▶ **PROMPT**:
Starting at the line with "1240x800 pixels.", return every line through the final one of the data, word for word. Pictures stay out.
##### INPUT DATA
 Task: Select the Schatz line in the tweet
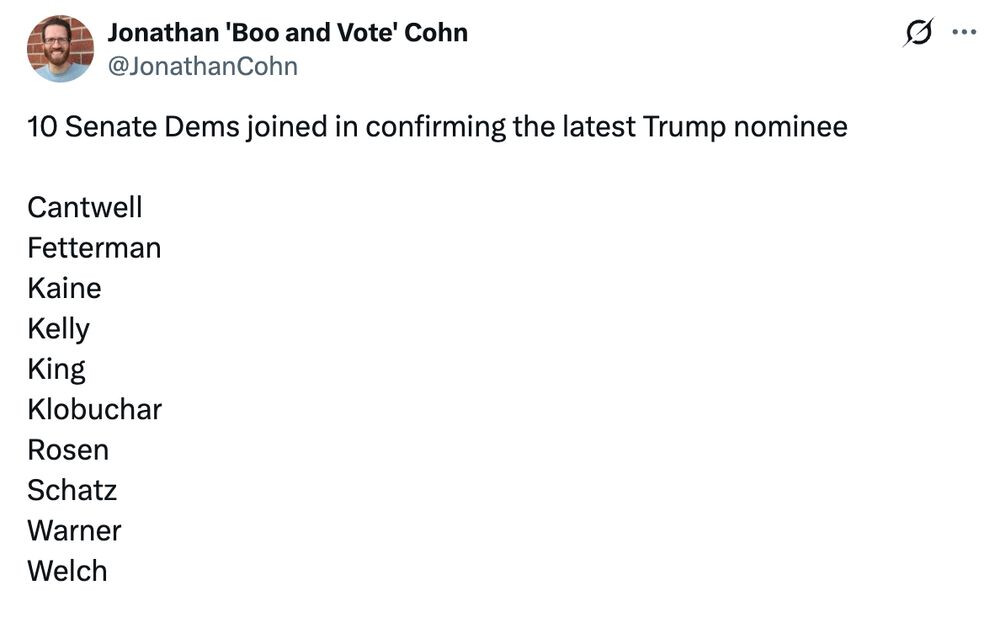[72, 490]
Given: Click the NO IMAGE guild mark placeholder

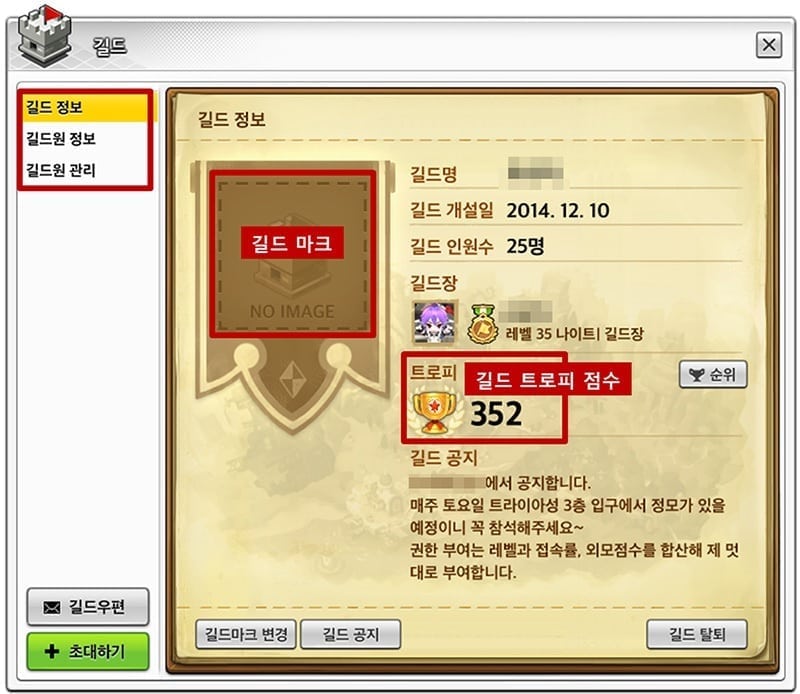Looking at the screenshot, I should click(292, 254).
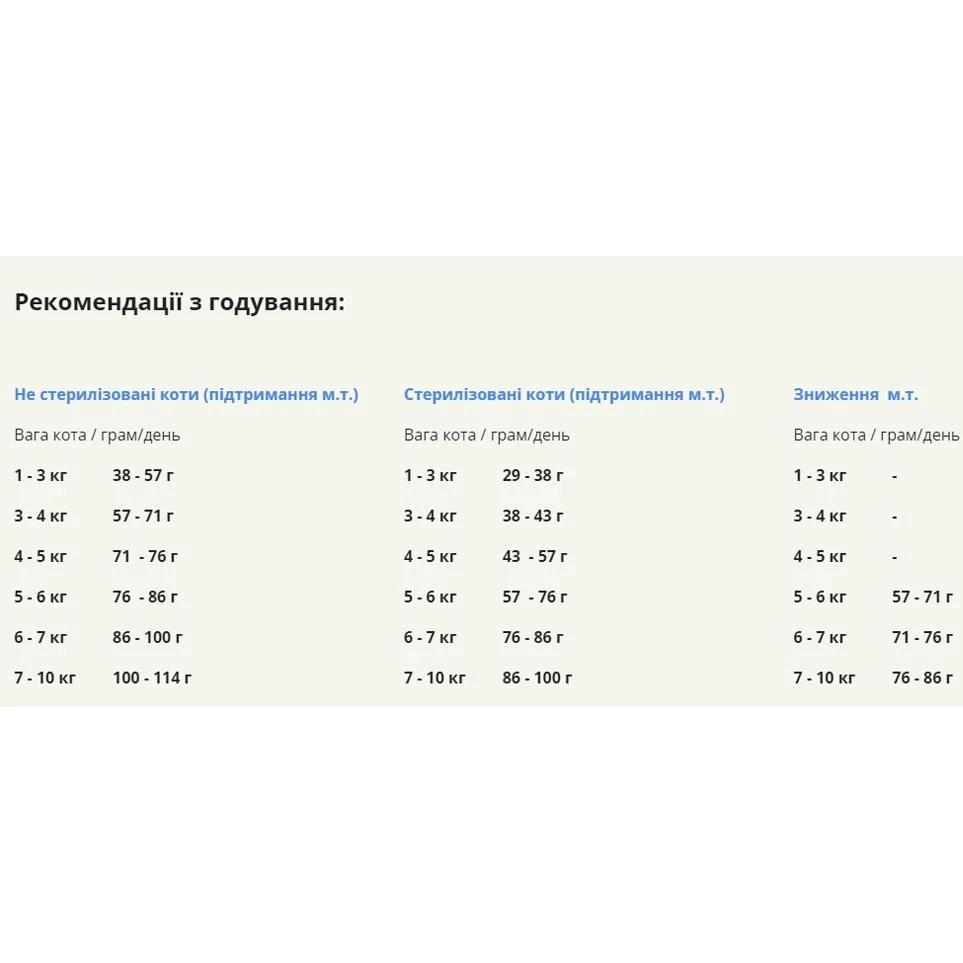This screenshot has height=963, width=963.
Task: Open 'Стерилізовані коти (підтримання м.т.)' heading link
Action: click(x=564, y=394)
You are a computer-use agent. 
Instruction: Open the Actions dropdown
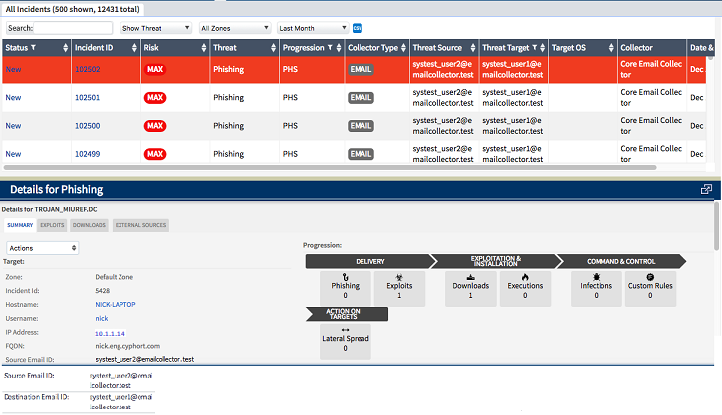[42, 247]
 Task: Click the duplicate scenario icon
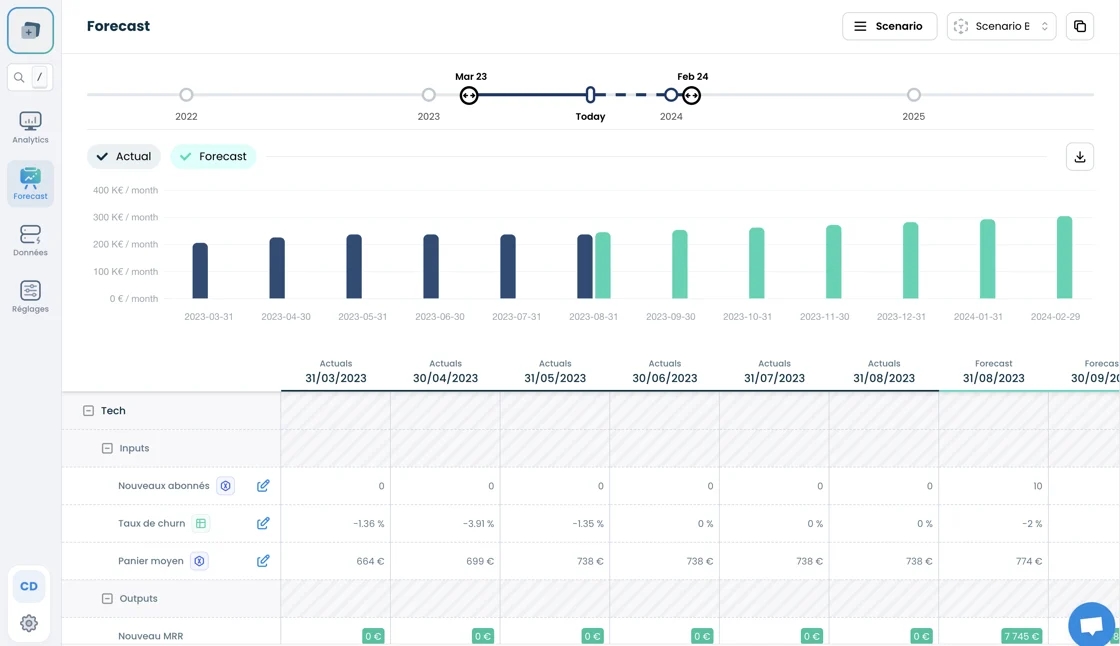point(1080,27)
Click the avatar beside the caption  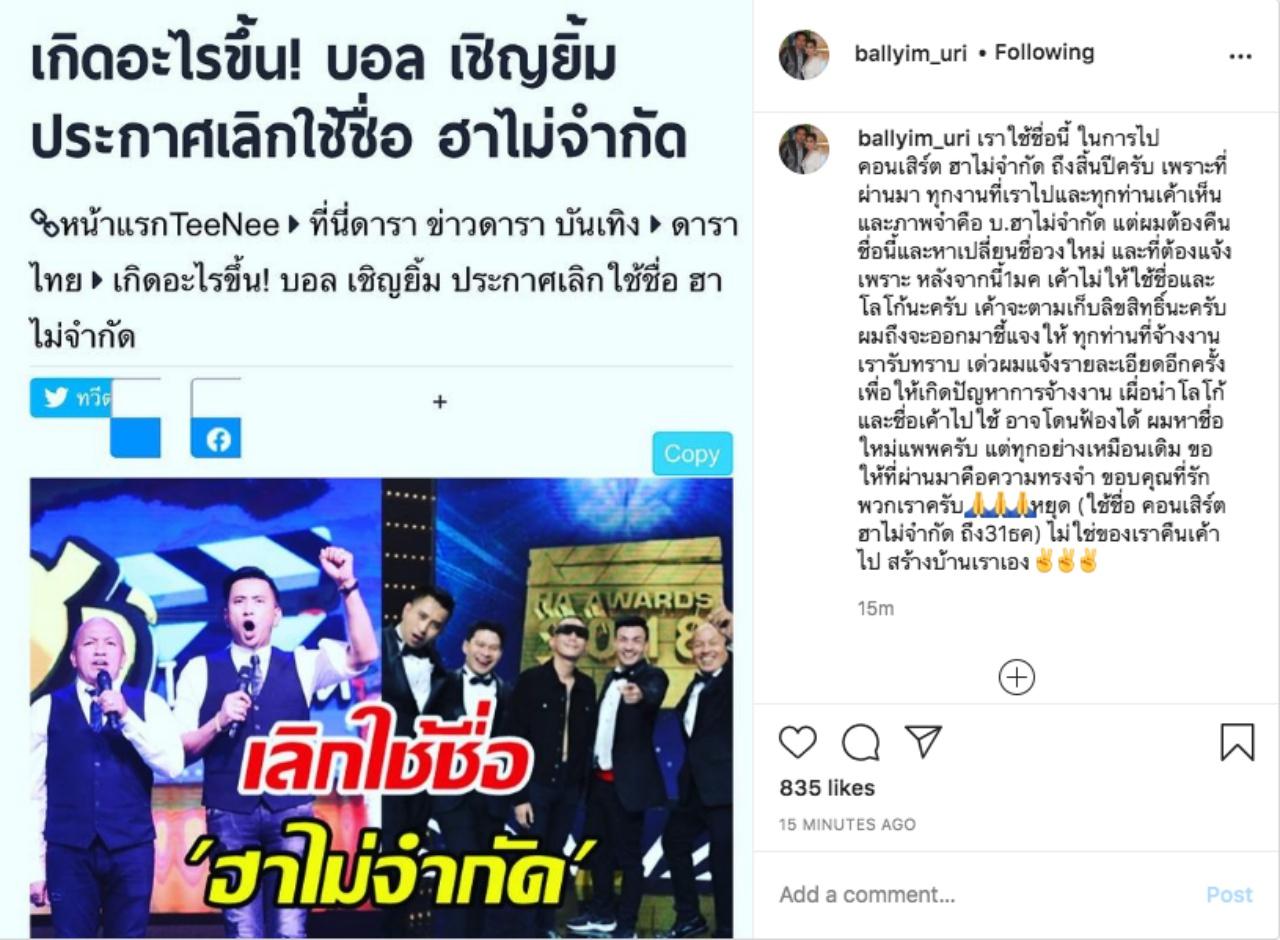point(804,149)
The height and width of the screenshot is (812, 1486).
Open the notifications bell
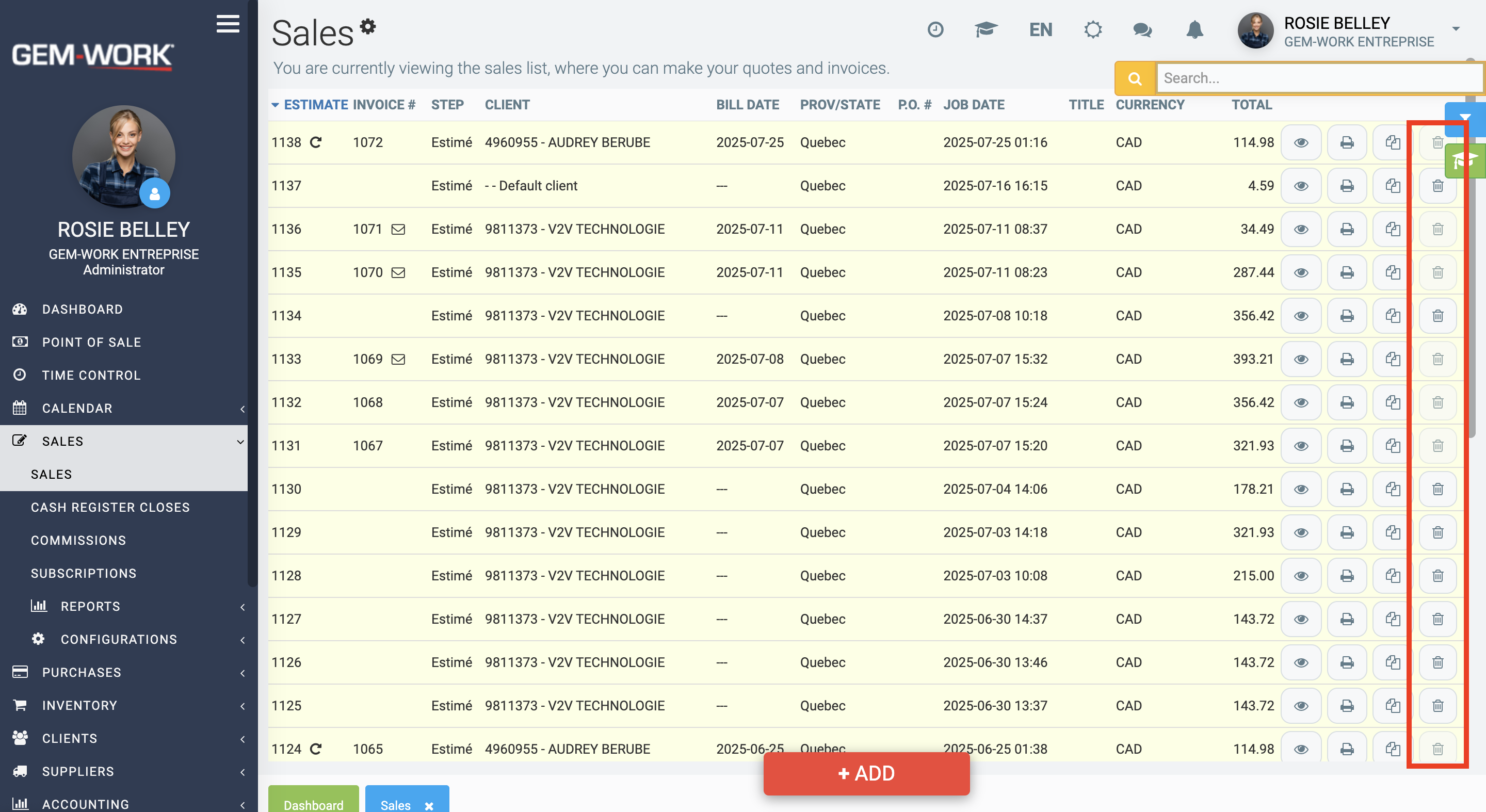1194,29
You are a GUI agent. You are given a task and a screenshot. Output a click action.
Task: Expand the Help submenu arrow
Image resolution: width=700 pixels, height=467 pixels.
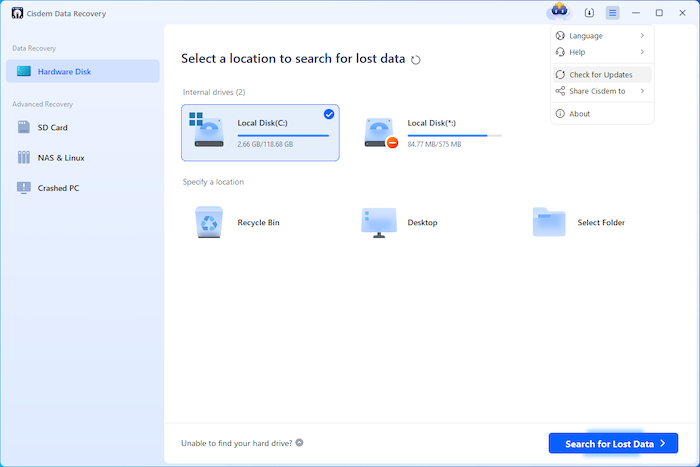coord(641,52)
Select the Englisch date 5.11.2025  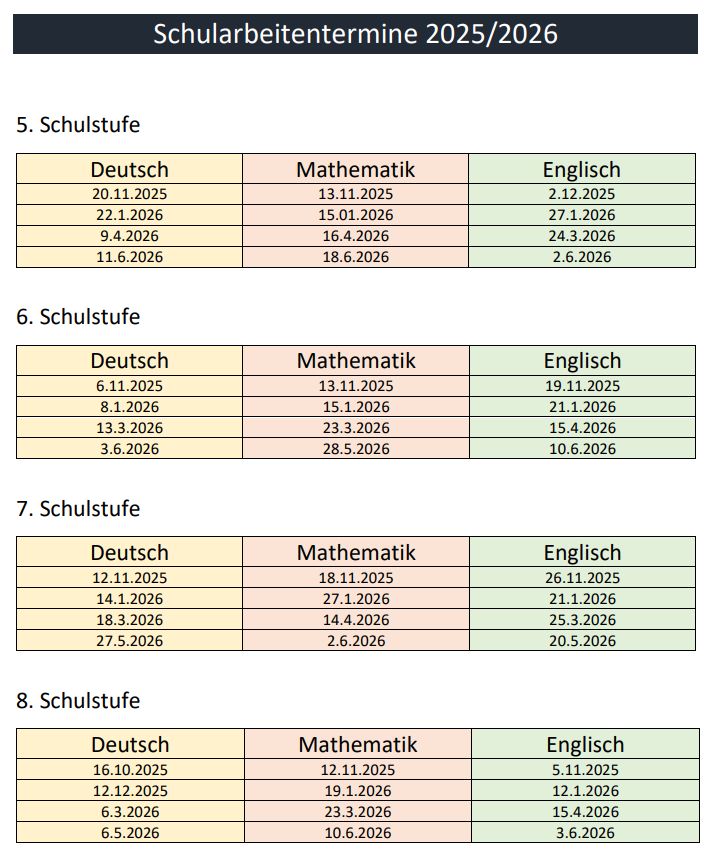coord(584,770)
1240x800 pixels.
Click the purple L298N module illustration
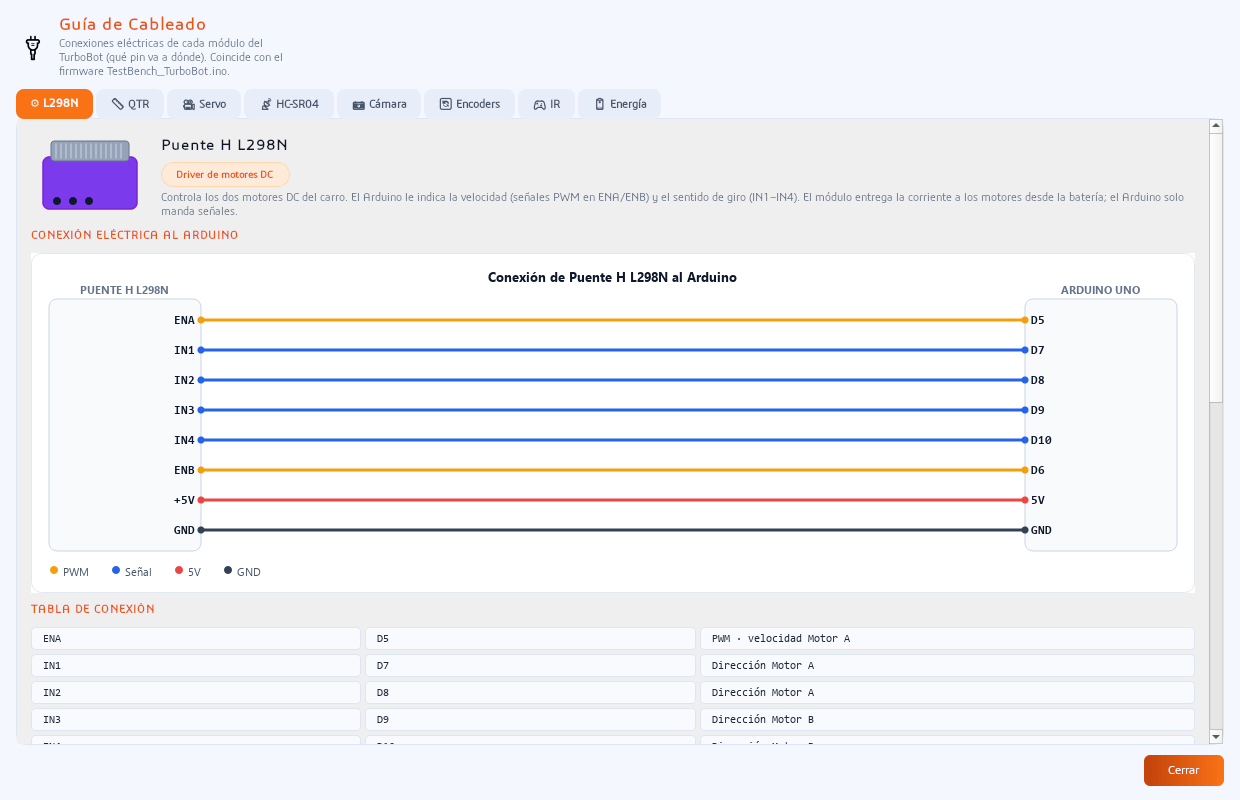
##########
▶ **ANSWER TO THIS EXERCISE**:
1240x800 pixels.
Click the purple L298N module illustration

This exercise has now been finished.